*This blog post was originally published on Notion.
TL;DR: I analyzed the difference between the weights of
DeepScaleR-1.5B-Preview
and its base modelDeepSeek-R1-Distill-Qwen-1.5B
. Turns out that the GRPO training process of DeepScaleR introduced only low-rank changes to its base model. Furthermore, by turning the weight difference to a LoRA-like adapter with \( r=64 \) and adding it to the DeepSeek base model, I observed +2.3% improvement on AIME 2024, consistent across runs.
model_name | Avg Maj@8 | Avg Maj@16 | Avg Maj@32 |
---|---|---|---|
DScaler-LoraLike(r=64)-CopyOther | 0.5875 | 0.6 | 0.6125 |
DeepScaleR-1.5B-Preview | 0.527083 | 0.56875 | 0.589583 |
DeepSeek-R1-Distill-Qwen-1.5B | 0.433333 | 0.526667 | 0.546667 |
Introduction
The recent release of DeepSeek-R1 paper and the collection of R1 distilled models have inspired an avalanche of open-source attempts to replicate the success of RLVR (Reinforcement Learning from Verifiable Rewards) on reasoning tasks. Many Twitter users have reported their models reaching “aha moments” on GSM8K and other toy datasets. You can also experience the “aha moment” yourself using Unsloth or with Open-R1!
Observations from open-source RL attempts
Among all the RLVR replication attempts on Twitter, a few things caught my eye:
- All of them reported reaching the “aha moment” with the Qwen family very quickly - one can get decent improvements in just a few hundred of steps on GSM8K (@kalomaze, @nrehiew_, @abacaj), “it literally just works”. For Llama 2, the training took much longer (@rdolmedo_).
- @winglian compared FFT, LoRA, and DoRA on GSM8K with GRPO and found that DoRA was able to converge much faster (in just 1/30th of the steps needed in FFT), with the drawback of being more unstable towards the end of training. Notably, LoRA was also much faster than FFT, just a bit behind DoRA.

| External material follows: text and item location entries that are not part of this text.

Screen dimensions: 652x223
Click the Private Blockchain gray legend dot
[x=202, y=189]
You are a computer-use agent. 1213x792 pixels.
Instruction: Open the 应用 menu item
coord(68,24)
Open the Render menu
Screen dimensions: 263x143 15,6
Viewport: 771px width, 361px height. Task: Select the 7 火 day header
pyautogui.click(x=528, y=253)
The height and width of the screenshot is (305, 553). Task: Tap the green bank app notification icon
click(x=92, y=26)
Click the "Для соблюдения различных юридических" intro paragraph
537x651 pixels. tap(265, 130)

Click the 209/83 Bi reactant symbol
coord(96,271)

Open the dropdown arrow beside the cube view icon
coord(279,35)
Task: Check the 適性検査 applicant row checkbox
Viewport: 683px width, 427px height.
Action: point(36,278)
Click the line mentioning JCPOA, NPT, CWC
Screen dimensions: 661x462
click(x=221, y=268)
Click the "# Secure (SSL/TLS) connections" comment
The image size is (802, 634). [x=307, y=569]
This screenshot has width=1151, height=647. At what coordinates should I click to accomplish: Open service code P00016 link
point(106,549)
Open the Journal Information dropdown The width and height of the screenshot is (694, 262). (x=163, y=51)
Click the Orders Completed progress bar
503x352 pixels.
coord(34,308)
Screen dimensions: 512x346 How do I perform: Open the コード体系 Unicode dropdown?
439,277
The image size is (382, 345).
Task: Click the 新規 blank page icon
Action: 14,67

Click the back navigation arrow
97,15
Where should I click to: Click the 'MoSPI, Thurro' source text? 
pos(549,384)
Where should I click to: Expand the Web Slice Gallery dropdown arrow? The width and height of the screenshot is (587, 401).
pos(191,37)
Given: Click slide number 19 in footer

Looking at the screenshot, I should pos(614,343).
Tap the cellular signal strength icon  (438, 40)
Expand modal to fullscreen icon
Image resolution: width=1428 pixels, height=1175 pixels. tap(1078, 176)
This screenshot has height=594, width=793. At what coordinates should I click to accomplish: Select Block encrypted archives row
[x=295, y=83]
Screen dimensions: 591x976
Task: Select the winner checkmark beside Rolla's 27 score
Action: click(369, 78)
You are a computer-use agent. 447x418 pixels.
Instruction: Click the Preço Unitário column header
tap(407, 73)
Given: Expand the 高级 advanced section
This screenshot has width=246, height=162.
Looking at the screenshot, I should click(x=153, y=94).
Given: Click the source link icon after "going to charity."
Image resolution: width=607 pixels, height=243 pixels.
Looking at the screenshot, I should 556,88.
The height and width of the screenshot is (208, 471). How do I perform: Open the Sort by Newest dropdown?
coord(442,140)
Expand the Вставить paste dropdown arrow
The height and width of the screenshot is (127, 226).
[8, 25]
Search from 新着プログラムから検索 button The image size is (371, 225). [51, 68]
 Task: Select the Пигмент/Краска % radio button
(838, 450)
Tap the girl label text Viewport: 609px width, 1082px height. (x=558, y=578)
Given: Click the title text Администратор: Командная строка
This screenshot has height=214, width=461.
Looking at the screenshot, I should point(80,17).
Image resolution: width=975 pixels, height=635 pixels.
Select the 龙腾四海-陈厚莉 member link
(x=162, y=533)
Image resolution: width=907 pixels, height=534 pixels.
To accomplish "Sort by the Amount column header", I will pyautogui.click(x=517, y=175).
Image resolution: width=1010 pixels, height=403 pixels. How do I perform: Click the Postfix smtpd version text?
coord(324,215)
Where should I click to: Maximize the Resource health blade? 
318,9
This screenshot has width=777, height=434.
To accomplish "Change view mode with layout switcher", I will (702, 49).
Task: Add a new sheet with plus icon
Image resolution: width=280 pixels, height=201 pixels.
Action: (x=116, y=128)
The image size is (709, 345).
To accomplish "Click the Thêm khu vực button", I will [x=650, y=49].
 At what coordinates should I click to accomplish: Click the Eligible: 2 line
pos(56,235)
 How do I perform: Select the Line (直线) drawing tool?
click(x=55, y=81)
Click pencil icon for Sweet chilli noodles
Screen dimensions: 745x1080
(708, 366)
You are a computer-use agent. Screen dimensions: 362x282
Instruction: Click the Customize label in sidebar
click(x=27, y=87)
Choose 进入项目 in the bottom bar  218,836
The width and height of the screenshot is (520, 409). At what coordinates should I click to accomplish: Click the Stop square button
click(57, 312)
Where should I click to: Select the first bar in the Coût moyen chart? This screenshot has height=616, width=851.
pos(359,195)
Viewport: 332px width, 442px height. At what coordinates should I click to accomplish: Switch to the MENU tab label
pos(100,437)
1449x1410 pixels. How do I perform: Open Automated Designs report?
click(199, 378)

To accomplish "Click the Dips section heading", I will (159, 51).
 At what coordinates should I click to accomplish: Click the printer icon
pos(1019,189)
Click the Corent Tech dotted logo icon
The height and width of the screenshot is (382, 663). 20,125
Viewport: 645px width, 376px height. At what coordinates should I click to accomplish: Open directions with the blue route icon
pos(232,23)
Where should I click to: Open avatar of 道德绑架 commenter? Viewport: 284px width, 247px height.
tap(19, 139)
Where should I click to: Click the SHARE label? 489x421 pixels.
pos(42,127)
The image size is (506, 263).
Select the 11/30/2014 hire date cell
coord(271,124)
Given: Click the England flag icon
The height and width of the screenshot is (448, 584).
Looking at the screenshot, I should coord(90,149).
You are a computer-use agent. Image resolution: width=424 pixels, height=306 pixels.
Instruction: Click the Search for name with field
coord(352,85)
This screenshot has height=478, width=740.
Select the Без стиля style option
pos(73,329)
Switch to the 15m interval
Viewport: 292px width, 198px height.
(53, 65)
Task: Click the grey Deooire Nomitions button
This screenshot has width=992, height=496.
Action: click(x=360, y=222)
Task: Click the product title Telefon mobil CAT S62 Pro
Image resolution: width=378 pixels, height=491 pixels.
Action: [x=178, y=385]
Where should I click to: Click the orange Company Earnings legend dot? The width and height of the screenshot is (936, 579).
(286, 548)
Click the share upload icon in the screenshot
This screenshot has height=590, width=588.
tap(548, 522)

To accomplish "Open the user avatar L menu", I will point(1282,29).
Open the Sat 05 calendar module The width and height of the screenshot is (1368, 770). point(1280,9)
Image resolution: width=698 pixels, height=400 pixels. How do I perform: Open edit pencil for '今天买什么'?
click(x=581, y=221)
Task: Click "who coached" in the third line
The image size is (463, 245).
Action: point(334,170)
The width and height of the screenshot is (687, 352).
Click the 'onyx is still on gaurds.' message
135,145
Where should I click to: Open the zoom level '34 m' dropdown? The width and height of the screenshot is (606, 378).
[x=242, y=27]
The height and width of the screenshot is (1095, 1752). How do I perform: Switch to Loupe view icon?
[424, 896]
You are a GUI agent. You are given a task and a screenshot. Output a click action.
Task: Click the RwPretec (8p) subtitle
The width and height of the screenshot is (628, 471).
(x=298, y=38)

- Recently, @KyleLiang5 with Qwen-0.5B on GSM8K suggested that the KL penalty might be redundant and just clipping is enough. Perhaps it is connected to the fact that KL in GRPO is applied directly to the loss instead of adding to the reward? (more in @alexanderklew’s thread)
- DeepScaleR-1.5B-Preview, the first and, at the time of this report, only successful open-source attempt on performing RL with long generation, showed that a mere 1750 gradient update steps with small LR is enough to achieve more than +10% on AIME’24 and AIME’25 by my own evals.
All these 3rd party observations hints to the fact that we don’t need to change the base model by much to enhance its reasoning ability (or, rather, the ability to chain bits of knowledge together and reason for longer).
Main Hypothesis
From the observations above, I formulated the following (totally non-rigorous) hypothesis:
The ability to connect pre-existing “chunks of knowledge” within the model to generate longer chain of reasoning exists in low-rank space.
I want to note that the DoRA/LoRA experiments by @winglian above does not prove this hypothesis. For one, GSM8K is a very easy dataset and does not require long CoT generation. Secondly, to fully examine this hypothesis, we need to prove that FFT with RLVR will enhance a low-rank direction.
To provide more evidence for this hypothesis, I will verify the following:
- FFT with RLVR on hard olympiad problems with long reasoning traces will yield low-rank changes to the base model. Moreover, if we trim away all other dimensions of the changes, the accuracy on hard olympiad benchmarks should stay the same.
- PEFT methods like LoRA and DoRA with RLVR on hard olympiad problems with long reasoning traces will converge to the same accuracy
Examining DeepScaleR, the frontier of RLVR
To check if FFT with GRPO or other RLVR methods on reasoning tasks yields low-rank changes to the base model, we need a strong model - one that is trained on hard olympiad problems and not saturated GSM8K or MATH500, and one that shows clear improvements on AIME’24 and AIME’25. Just a week ago, an ideal candidate appeared: DeepScaleR-1.5B-Preview!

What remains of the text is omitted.